Als ze gaan slapen en voorbij de kamer van Sorane stappen, kijkt Jenan even naar binnen. Zijn zus horen ze haar rustig ademen in haar slaap. Gerustgesteld stappen ze verder en kruipen naast elkaar in bed.
Een uurtje of twee later gaat Geevy naar de wc beneden. Maar als ze terugkomt, hoort ze Sorane snikken en gaat even kijken. De roodharige ligt in elkaar gekrold op het bed. Geevy gaat achter haar liggen en streelt haar rode haren.
‘Rustig maar Sorane. De pijn zal ooit wel verdwijnen, alleen niet helemaal,’ fluistert ze.
De volgende morgen komt Sorane al zeer vroeg naar beneden, maar haar broer en zijn vriendin zijn al van een licht ontbijt aan het genieten.
‘Als je iets wil eten, Sorane. Neem maar,’ zegt Geevy.
De roodharige gaat bij hen aan de tafel zitten en neemt een paar boterhammen.
‘Dank u,’ zegt ze.
‘Waarom bedank je ons toch altijd, zus? Je bent famillie.’
‘Je weet wat ik doe, Jenan. Het brengt veel op, maar ik wil niets van dat bloedgeld. Ik hou alleen het hoogstnodige voor mij om te kunnen leven en het nodige te kopen om mijn beroep dat ik begin te haten verder te zetten. Maar ergens voel ik dat dit leven niet mijn bestemming is.’
‘Dat heb ik gisteren gemerkt, zusje. Je was er niet zo best aan toe.’
‘Het spijt me, dat ik jullie daarin betrokken heb, maar…’
‘Zwijg daarover, zus. Van die ruzie heb ik ook spijt en ik denk dat Reysa dat ook wel heeft. Maar we waren beiden te trots om je op te zoeken, telkens je een paar dagen in je villa was. Hadden we dat gedaan, dan was alles misschien anders verlopen.’
‘Misschien, broer.’
‘Wat ga je doen, Sorane? Ze zullen je zoeken.’
‘Dat weet ik nog niet. Eerst ga ik met onze ouders praten. Daarna zien we wel.’
‘Ik ga mee, zus.’
‘Nee, Jenan. Dit is iets dat ik alleen moet doen. Maar ik moet hier in de stad nog een paar dingen in orde brengen.’
‘Oké, zus. Er is geen haast bij.’
Geevy kijkt Sorane echter nieuwsgierig aan.

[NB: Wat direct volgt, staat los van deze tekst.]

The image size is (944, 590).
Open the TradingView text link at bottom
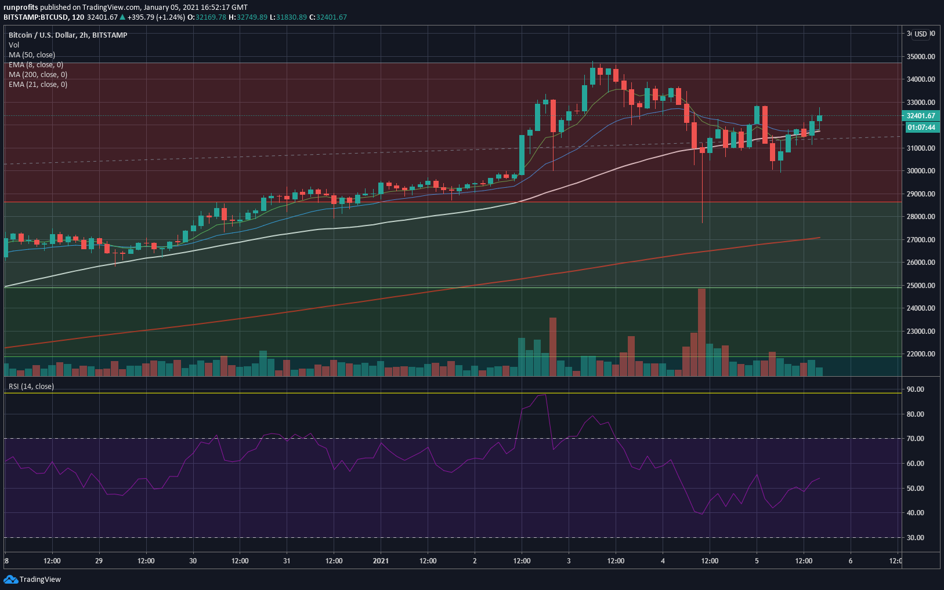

‘Ze moet toch veel verdienen. Maar wat doet ze dan met al dat geld, als ze het niet voor zichzelf wil gebruiken. Jenan zei dat zijn zus zich nu Sorane Cobanon noemt. Dezelfde naam als die vrouw die ze hier lijken te kennen. Waarom doet ze zich als die vrouw voor? Welke reden kan ze daarvoor hebben?’
Nadenkend kijkt ze voor zich uit.
‘Hé, Dat is waar ook. Jenan heeft toch gezegd dat ze zijn stiefzus is? Misschien dat haar echte ouders tot de famillie Cobanon behoorden. Dat zou verklaren waarom ze zich nu en dan Sorane Cobanon noemt. En ik moet toch eens uitzoeken of zij dezelfde is als die andere, die ze in het dorp zoveel goeds over zegt.’ denkt ze.
Dan merkt ze dat Sorane haar aandachtig aankijkt.
Even schrikt ze, want met deze blik lijkt ze dodelijk gevaarlijk. Ze lijkt wel iemand anders. Iemand die berijdt is om te doden. Even kijkt ze naar Jenan, die naar hen toekomt. Maar merkt ze dat die blik verdwijnt en ze ziet de roodharige glimlachen.
‘Je hebt het zo te zien gemerkt, Geevy.’
‘Wat bedoel je?’
‘De blikken van de mensen in deze streek.’
‘Je, dat heb ik. Al begrijp ik niet goed waarom.’
‘Ze kennen me hier al jaren als Sorane Cobanon. Toen ik hier na de ruzie met mijn zus en broer, hier aankwam, was ik van de kaart en in de war. Bijna had ik de controle verloren en er een eind aan gemaakt. Een vriendelijk ouder koppel heeft me toen geholpen, maar ze wilden er geen geld voor aannemen. Ik kon het niet weigeren, zonder hen te kwetsen al hadden ze zelf niet veel. Een paar jaar later liet ik mijn villa bouwen.’
‘Ken ik deze mensen?’
Sorane kijkt naar Jenan, die juist terug binnenkomt.
‘Vermoedelijk niet, Jenan. Maar hun zoon misschien wel. Zijn naam is Gerin en hij heeft een restaurant in de buurt van mijn villa.’
‘Bedoel je Gerin Loseran en zijn vrouw Zuyana.’
Sorane knikt even met een droevige blik.
‘Ja, zus. Die ken ik zeker. Wij gaan daar soms weleens iets eten.’
‘Zijn ouders, die mij er weer bovenop brachten, zijn bij een ongeluk drie jaar geleden omgekomen. Maar genoeg daarover. Straks is ons eten koud.’
Jenan glimlacht en knikt. Gedrieën eten ze verder, want Jenan en Geevy moeten ook nog naar hun werk.
‘Het beste zus. We komen nog weleens, als je er dan nog bent.’
Sorane knikt even.
‘Maak het goed jullie allebei.’
Als beiden vertrokken zijn kijkt Sorane nog even naar het portret van hun ouders die op de kast staat. Dan staat ze op en trekt haar jas aan. Wandelend over de straat voelt ze zich voor het eerst weer gelukkig en goed in haar vel. Ze praat met een paar mensen, terwijl ze haar gedachten op een rijtje zet.
Drie dagen later zitten Jenan en Geevy in de salon te kussen als Sorane binnenkomt.
‘Hm.. hm..,’ kucht ze.
Beiden laten elkaar verschrikt los en kijken Sorane een beetje beschaamd aan.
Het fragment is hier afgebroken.